Sık sık yinelediği üzere Başbakan Hariri’nin en büyük kaygısı, kritik ekonomik durumun yanı sıra hükümet kurma işlemini hızlandırmaktır. Böylece hükümet, ülkeyi içinde bulunduğu kritik durumdan ve ekonomik çöküntüden kurtarmak için vaat edilen uluslararası yardım ve kredilerden yararlanabilecek.

Buna karşılık cumhurbaşkanının damadı ve Dışişleri Bakanı Cibran Basil’in öncelikleri tamamen farklı görünüyor gibi. Basil, Hariri’nin televizyon programında ifade ettiği iyimserliği kasıtlı olarak parçalamaya çalışıyor. Görünüşe göre Hariri’nin temel kaygısı, 1989 yılında imzalanan Taif Anlaşması’nın kalıntıları üzerinde silahlı güçleri kontrol altına alarak farklı bir Lübnan inşa etmektir.

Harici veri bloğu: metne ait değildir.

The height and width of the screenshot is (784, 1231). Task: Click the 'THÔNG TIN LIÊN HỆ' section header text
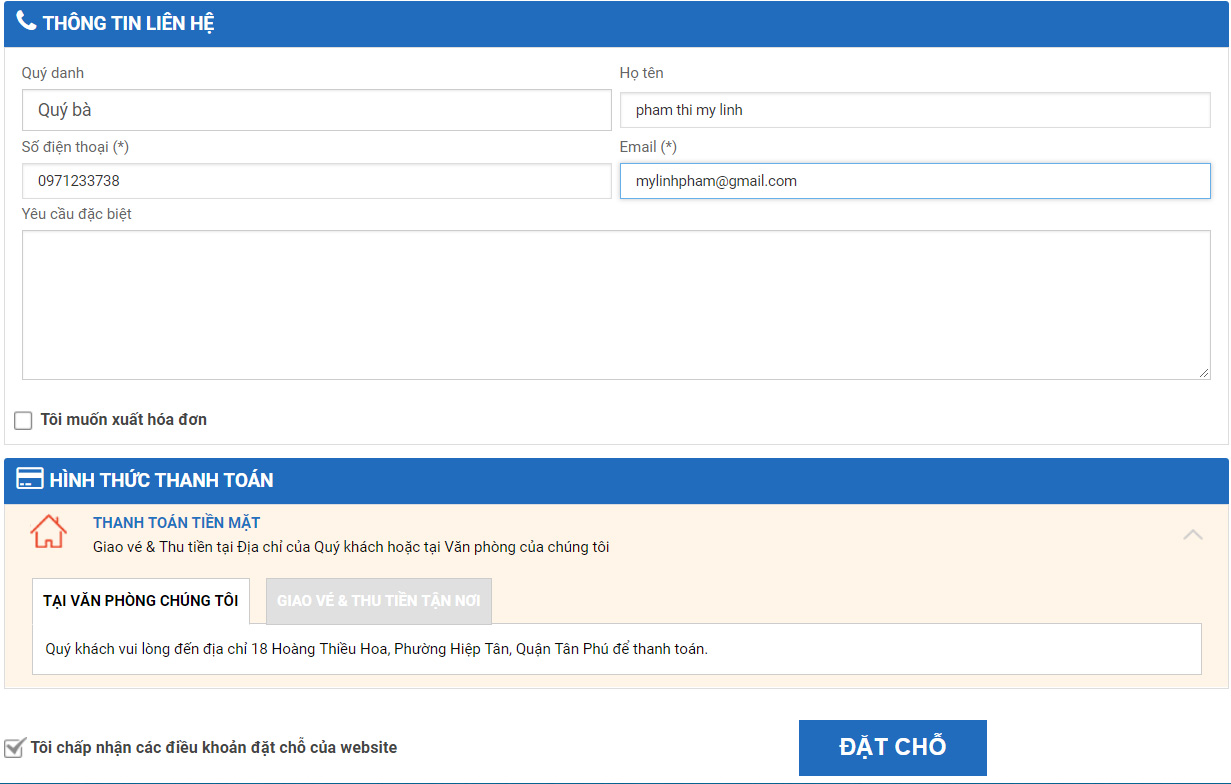tap(128, 23)
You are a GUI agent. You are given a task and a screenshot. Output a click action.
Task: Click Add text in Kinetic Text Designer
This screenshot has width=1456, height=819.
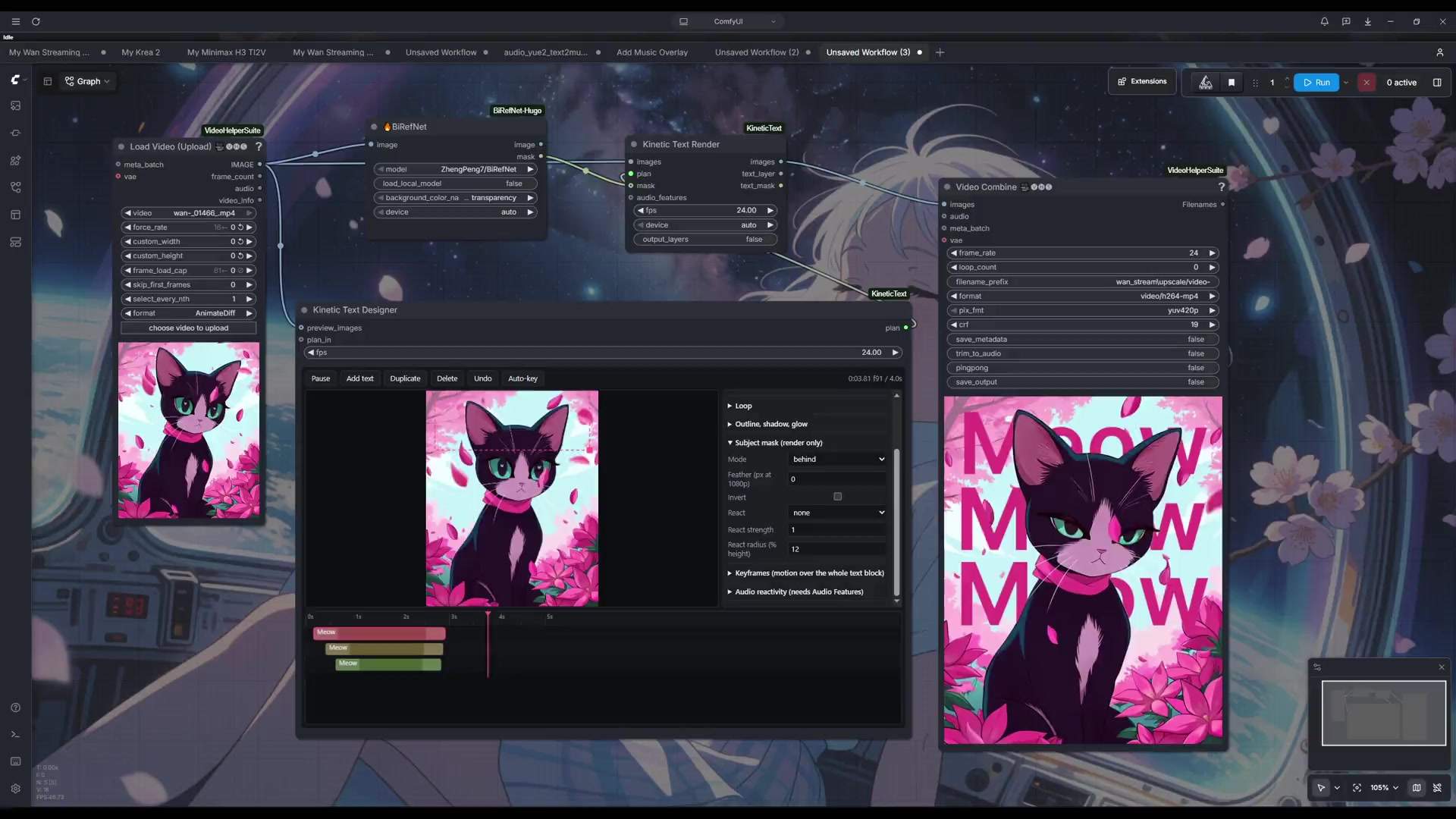[x=359, y=378]
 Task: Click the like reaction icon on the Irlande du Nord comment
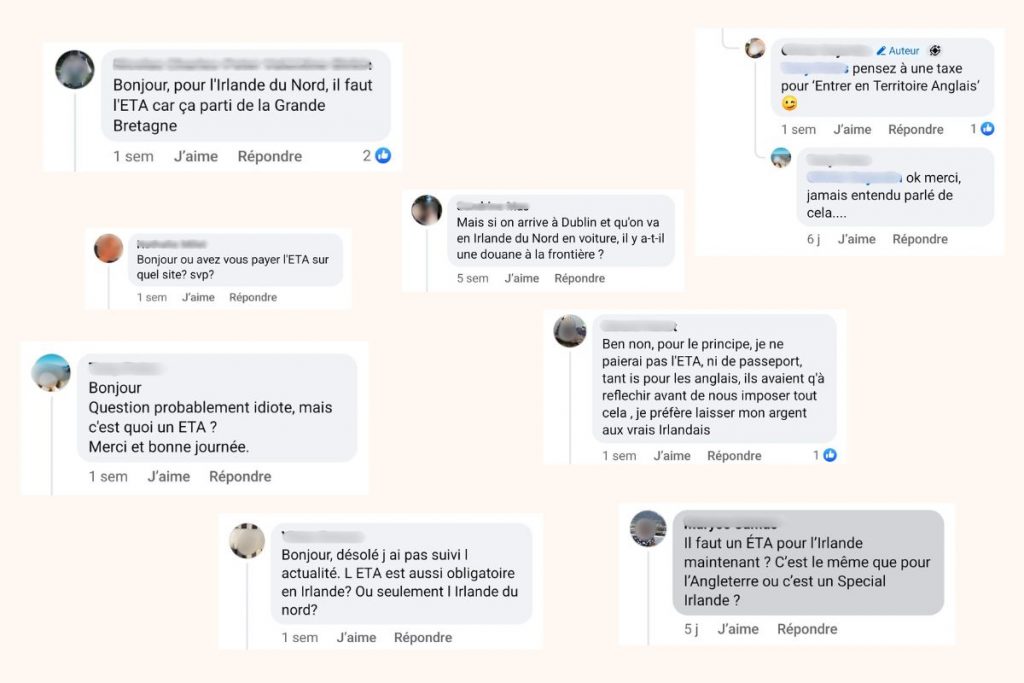tap(382, 156)
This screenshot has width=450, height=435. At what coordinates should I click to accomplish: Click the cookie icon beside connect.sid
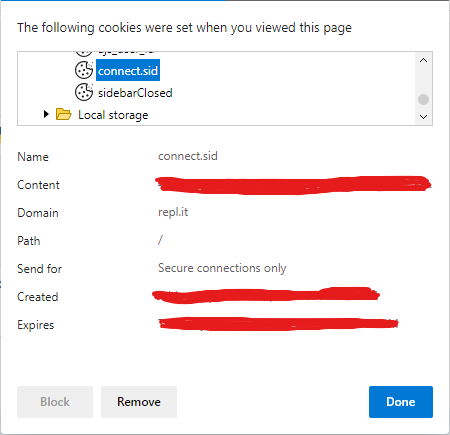click(84, 70)
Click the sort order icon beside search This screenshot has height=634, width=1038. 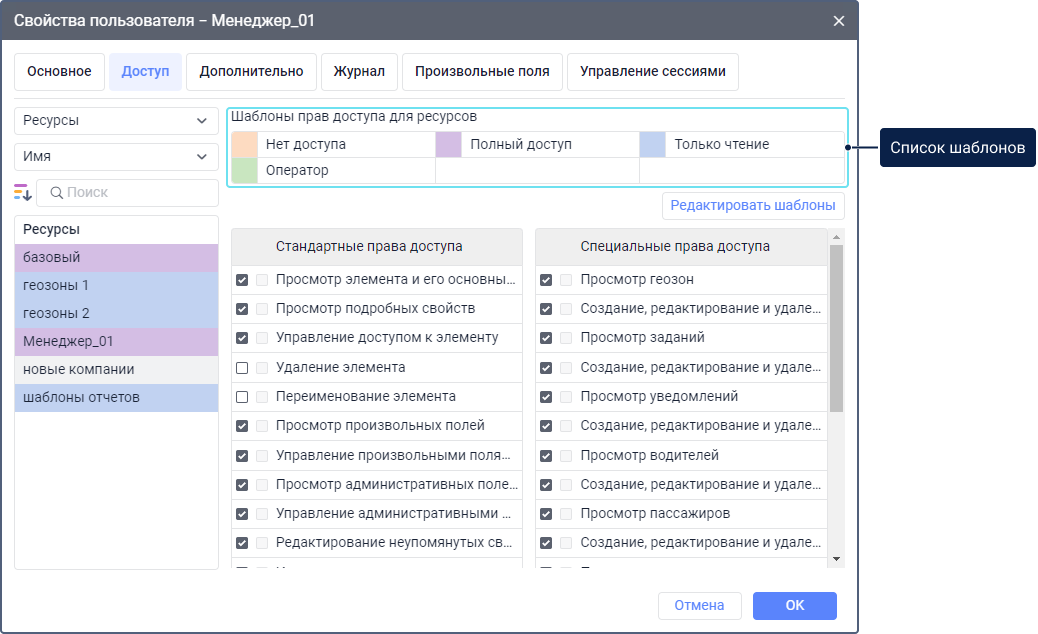23,192
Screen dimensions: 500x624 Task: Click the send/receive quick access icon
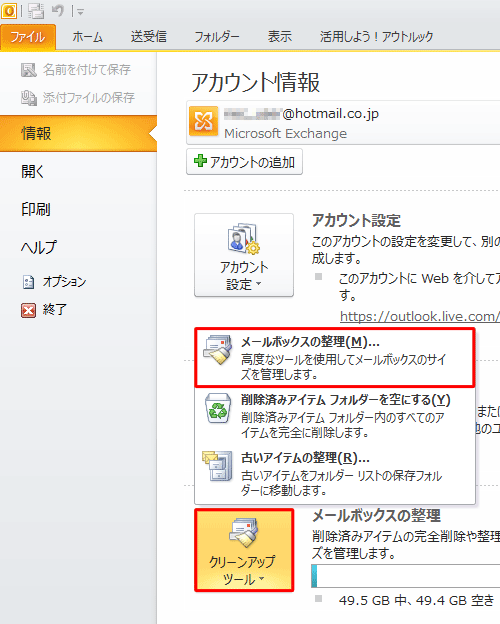[36, 11]

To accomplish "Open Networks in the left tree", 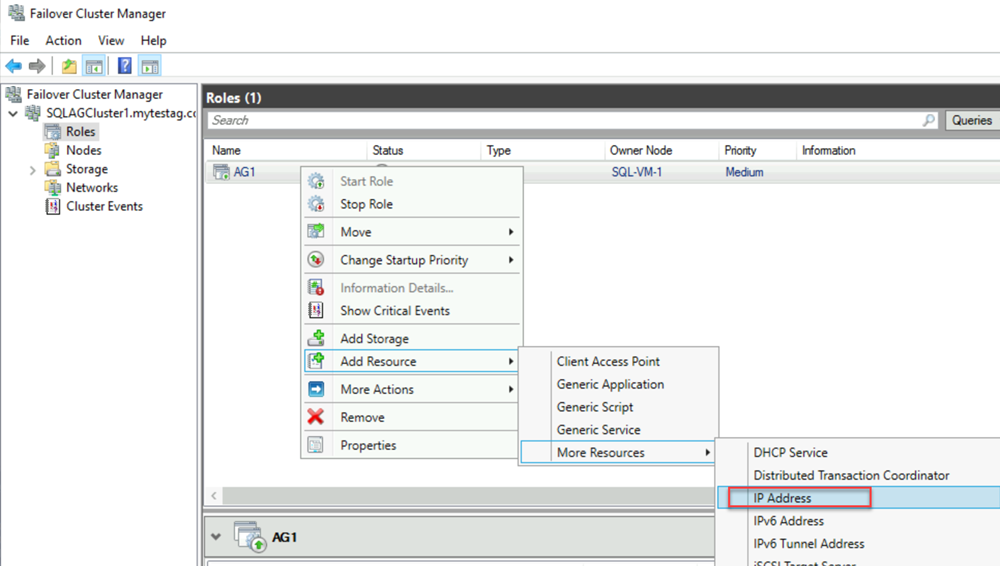I will click(x=91, y=188).
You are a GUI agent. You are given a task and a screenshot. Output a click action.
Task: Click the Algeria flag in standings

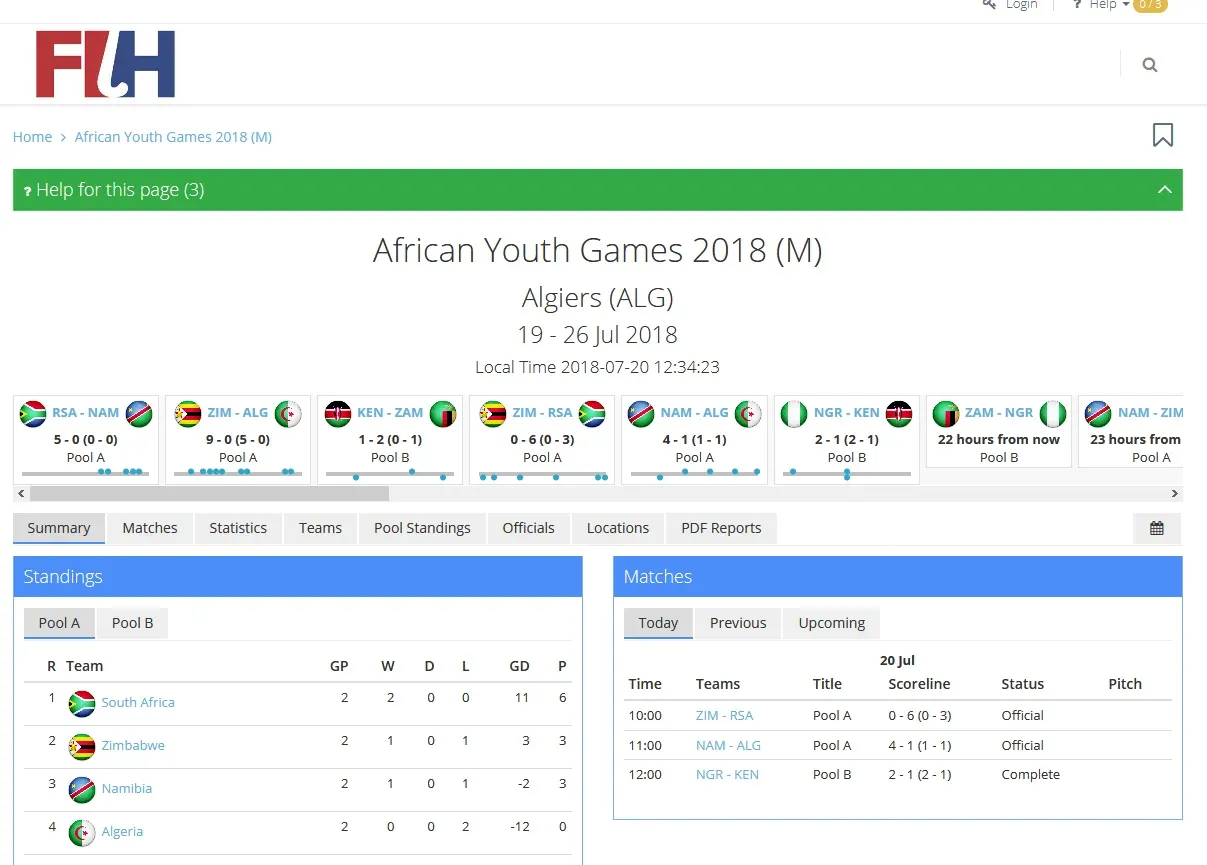coord(81,832)
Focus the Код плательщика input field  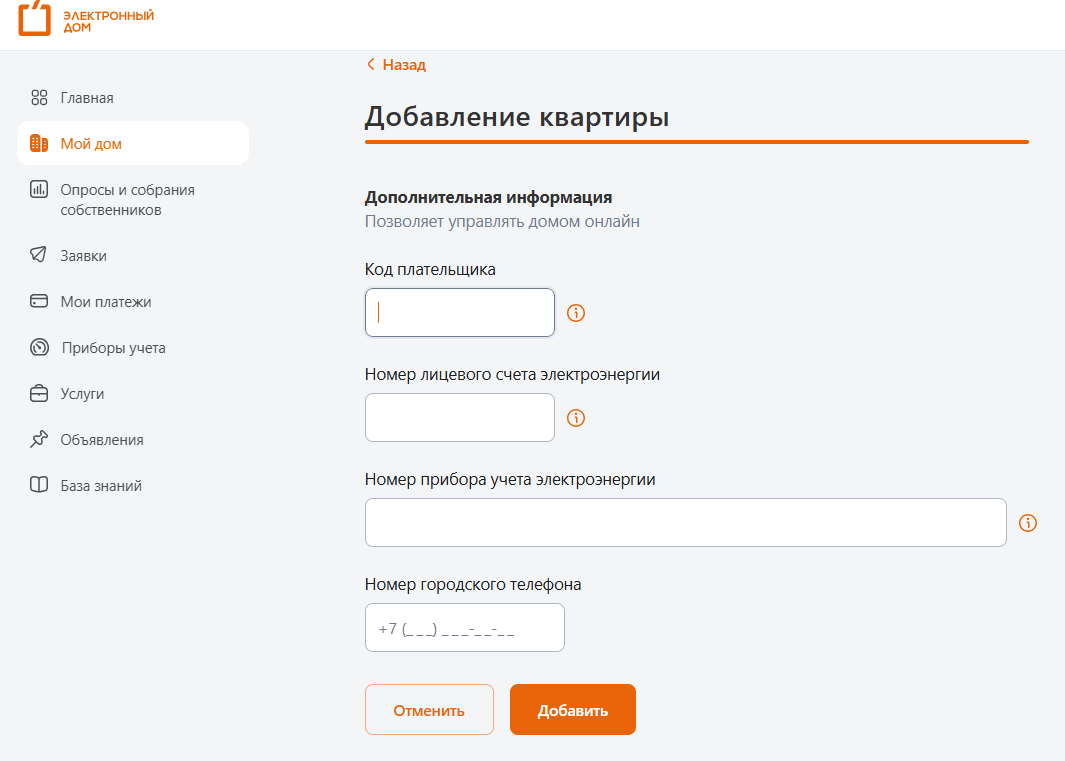coord(460,313)
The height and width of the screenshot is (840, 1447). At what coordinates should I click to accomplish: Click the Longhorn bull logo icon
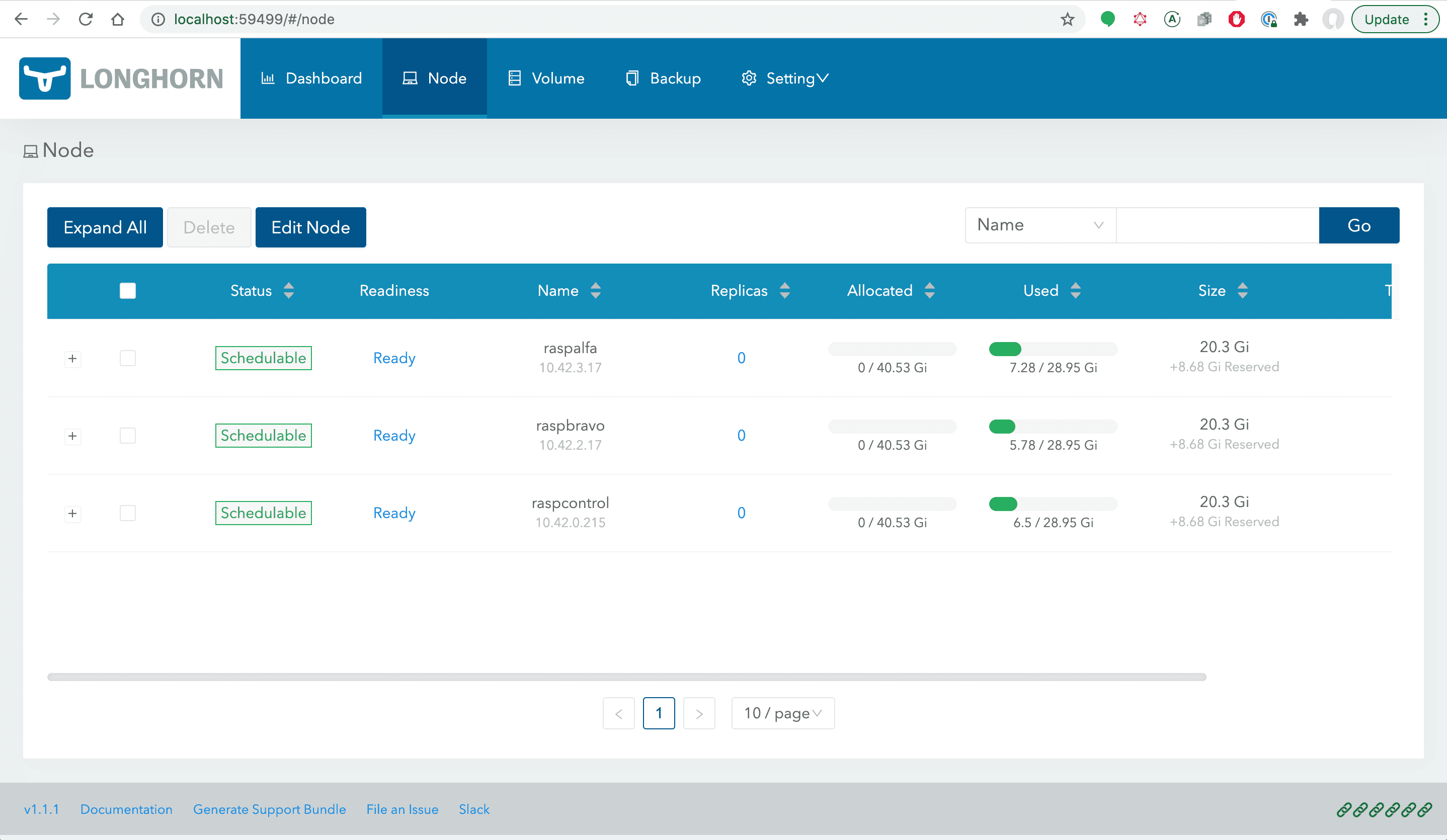coord(45,78)
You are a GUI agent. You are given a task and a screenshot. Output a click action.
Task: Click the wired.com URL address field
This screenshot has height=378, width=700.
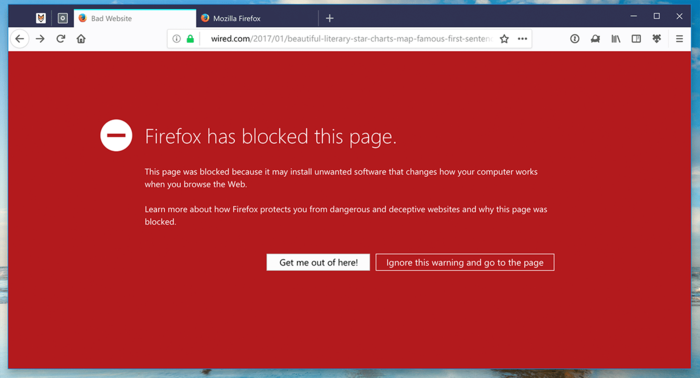tap(350, 39)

Dışişleri Bakanı Basil’e göre, Hizbullah’ın 2008’den bu yana dikte ettiği ve ‘Görecelik’ yasasının kabul edilip son parlamento seçimlerinin yapılmasıyla güçlenen mevcut güç dengesi, artık Taif Anlaşması’na göre devam etmeye uygun değildir. Basil, açık bir şekilde ifade etmeden Hizbullah’ın silah zoruyla da olsa başbakanın ve Sünni Müslümanların bütün kazanımlarını alıp güçlü bir Hıristiyan lidere verme yolunda ilerliyor.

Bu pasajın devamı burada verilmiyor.